International Journal of Biometeorology

, Volume 51, Issue 1, pp 1–16 | Cite as

Phenological models for blooming of apple in a mountainous region

Original Article

Abstract

Six phenological series were available for ‘Golden Delicious’ apple blooming at six sites in Trentino, an alpine fruit-growing region. Several models were tested to predict flowering dates, all involving a “chilling and forcing” approach. In many cases, application of the models to different climatic conditions results in low accuracy of prediction of flowering date. The aim of this work is to develop a model with more general validity, starting from the six available series, and to test it against five other phenological series outside the original area of model development. A modified version of the “Utah” model was the approach that performed best. In fact, an algorithm using “chill units” for rest completion and a thermal sum for growing-degree-hours (GDH), whose efficiency changes over time depending on the fraction of forcing attained, yielded a very good prediction of flowering. Results were good even if hourly temperatures were reconstructed from daily minimum and maximum values. Errors resulting from prediction of flowering data were relatively small, and root mean square errors were in the range of 1–6 days, being <2 days for the longest phenological series.

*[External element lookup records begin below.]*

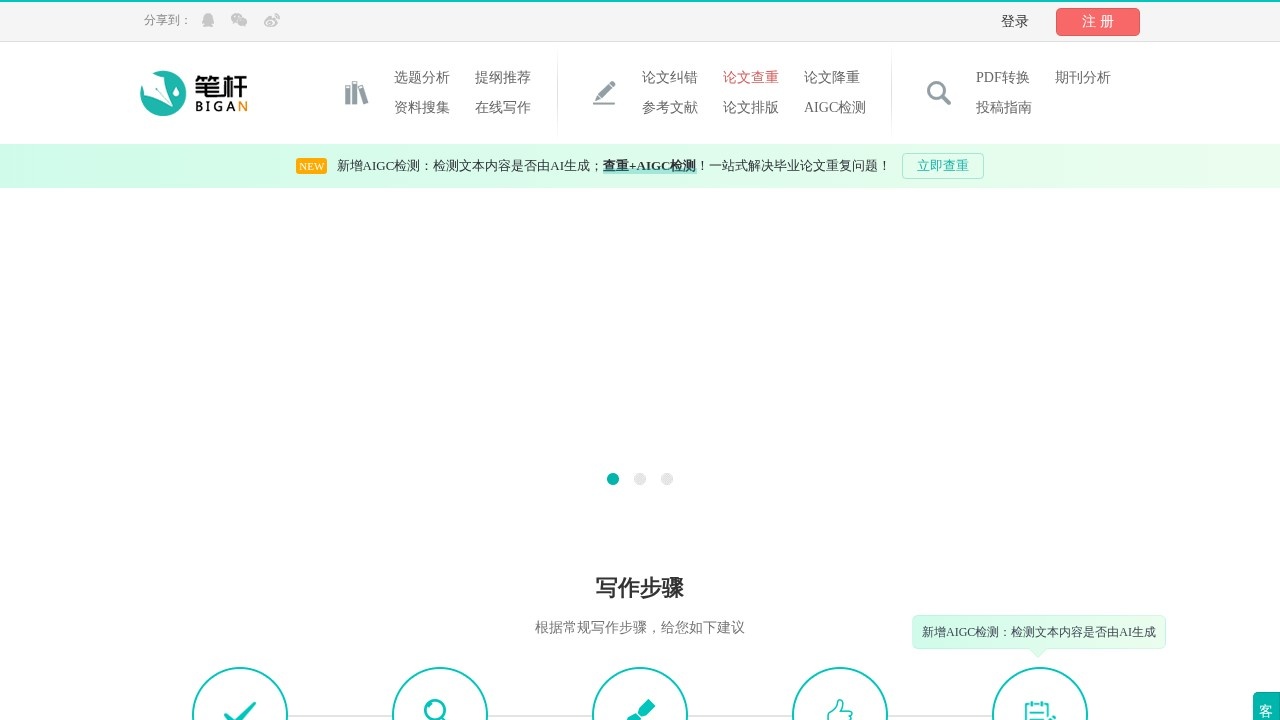This screenshot has height=720, width=1280.
Task: Select the third carousel dot
Action: [667, 479]
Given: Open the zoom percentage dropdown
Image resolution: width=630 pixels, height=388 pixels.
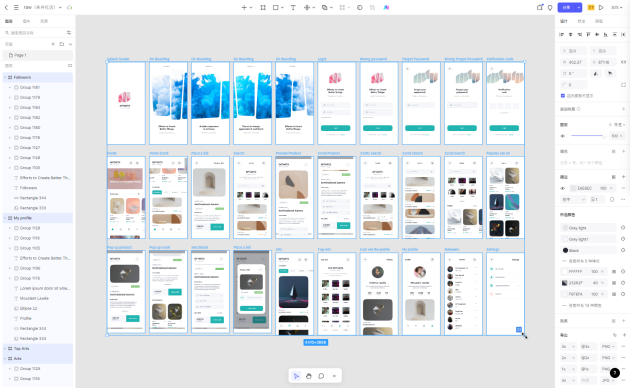Looking at the screenshot, I should point(616,7).
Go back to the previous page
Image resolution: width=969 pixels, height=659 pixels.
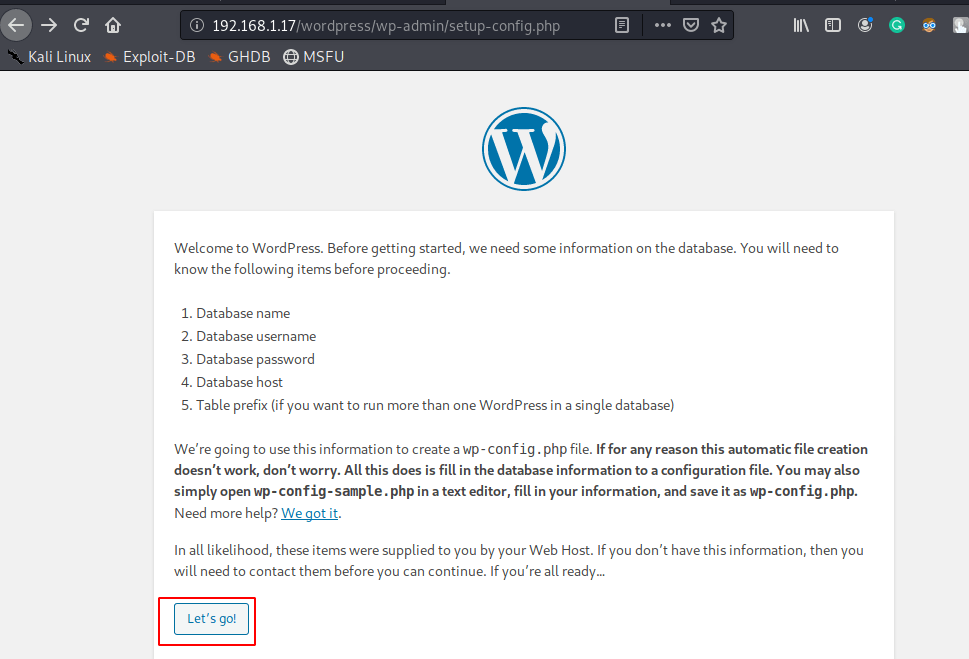click(16, 25)
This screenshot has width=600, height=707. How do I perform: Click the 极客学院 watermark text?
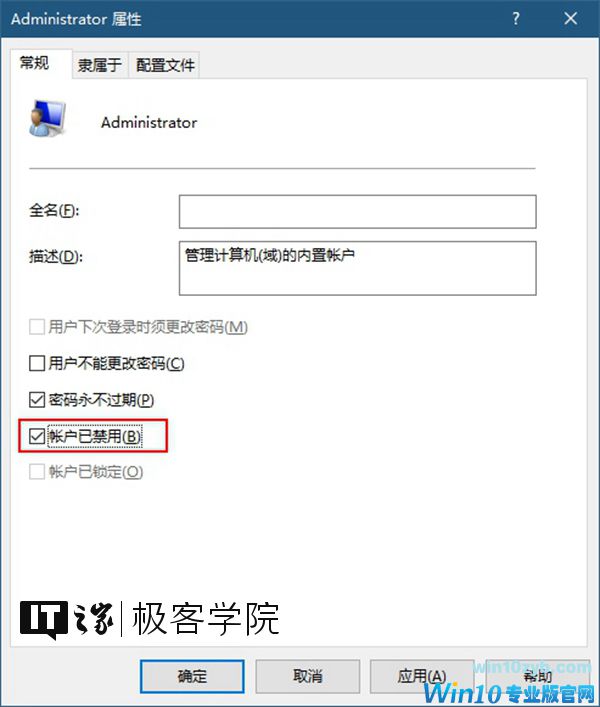point(206,619)
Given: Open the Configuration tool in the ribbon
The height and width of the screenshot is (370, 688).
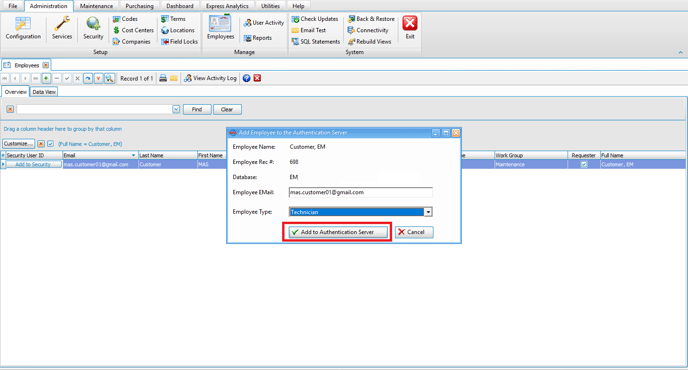Looking at the screenshot, I should pyautogui.click(x=23, y=28).
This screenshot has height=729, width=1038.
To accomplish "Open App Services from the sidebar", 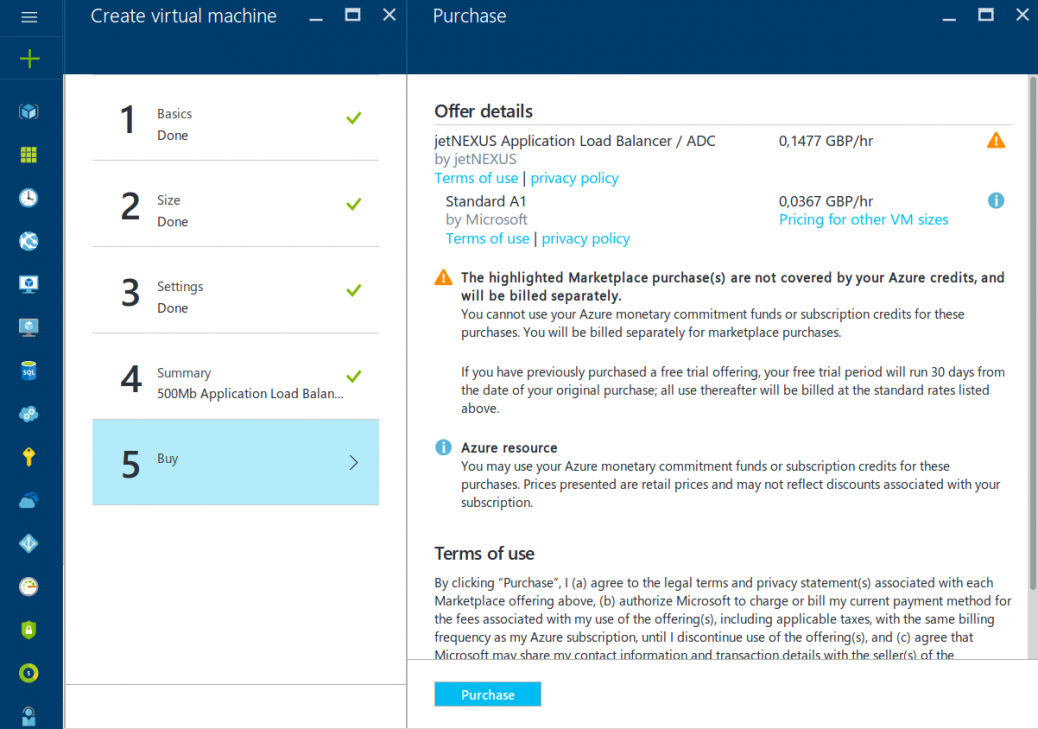I will click(x=31, y=242).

In the most general form of the model, the summation of GDH required for flowering is not a fixed value, but a function of topoclimatic variables for a particular site: slope, aspect and spring mean temperature. This approach allows extension of application of the model to sites with different climatic features outside the test area.

Keywords

Apple Phenology Flowering models 

Notes

Acknowledgements

This work was funded in the framework of project “GEPRI” by the Autonomous Administration of the Province of Trento (PAT). The authors would like to thank C. Dalsant and T. Pantezzi (IASMA), Ufficio Previsioni e Organizzazione (PAT), O. Facini and M. Nardino (CNR - IBIMET, Bologna) and F. Spanna (Regione Piemonte) for the collection and delivery of phenological and meteorological data.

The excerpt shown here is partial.